> _Required action_
Take each line of the data that contains the string "will" and copy it.

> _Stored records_
——
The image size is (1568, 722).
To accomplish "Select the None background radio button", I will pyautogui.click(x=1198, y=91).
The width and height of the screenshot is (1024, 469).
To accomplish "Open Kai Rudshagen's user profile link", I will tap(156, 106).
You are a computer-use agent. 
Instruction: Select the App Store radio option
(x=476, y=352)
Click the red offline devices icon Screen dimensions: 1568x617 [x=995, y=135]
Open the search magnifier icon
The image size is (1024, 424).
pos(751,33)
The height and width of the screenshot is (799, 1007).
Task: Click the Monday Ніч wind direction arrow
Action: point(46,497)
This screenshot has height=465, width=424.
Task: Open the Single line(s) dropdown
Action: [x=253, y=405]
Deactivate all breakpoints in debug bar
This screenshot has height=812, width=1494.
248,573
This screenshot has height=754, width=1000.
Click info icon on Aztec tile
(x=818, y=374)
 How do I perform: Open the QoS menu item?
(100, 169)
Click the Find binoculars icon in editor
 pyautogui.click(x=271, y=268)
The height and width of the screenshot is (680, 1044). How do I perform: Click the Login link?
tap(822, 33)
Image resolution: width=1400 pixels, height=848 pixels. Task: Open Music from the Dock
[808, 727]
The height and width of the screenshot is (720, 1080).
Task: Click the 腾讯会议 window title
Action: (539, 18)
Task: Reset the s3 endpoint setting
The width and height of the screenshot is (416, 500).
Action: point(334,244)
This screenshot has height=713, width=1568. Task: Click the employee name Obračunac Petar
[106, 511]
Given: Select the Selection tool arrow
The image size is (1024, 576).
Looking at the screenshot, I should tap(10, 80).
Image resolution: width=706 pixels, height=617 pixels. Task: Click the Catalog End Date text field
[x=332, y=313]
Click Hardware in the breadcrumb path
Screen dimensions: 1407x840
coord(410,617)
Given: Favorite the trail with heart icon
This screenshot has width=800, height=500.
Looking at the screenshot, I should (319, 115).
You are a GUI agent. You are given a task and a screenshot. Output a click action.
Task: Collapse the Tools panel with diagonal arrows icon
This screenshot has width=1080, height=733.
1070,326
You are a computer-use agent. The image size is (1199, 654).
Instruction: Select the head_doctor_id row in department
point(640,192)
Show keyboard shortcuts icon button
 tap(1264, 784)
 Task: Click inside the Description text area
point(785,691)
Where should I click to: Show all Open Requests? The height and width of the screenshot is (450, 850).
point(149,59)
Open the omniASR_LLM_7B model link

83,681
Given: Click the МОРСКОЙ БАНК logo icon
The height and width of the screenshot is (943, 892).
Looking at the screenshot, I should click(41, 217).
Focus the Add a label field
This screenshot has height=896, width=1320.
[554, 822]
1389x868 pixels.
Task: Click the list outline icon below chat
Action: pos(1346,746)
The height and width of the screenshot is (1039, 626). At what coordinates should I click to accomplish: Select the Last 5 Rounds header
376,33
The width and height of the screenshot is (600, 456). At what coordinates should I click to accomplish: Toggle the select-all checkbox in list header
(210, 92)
——
> _Response to this task_
To accomplish "Select the None background radio button", I will pyautogui.click(x=1198, y=91).
To accomplish "Open Kai Rudshagen's user profile link", I will tap(156, 106).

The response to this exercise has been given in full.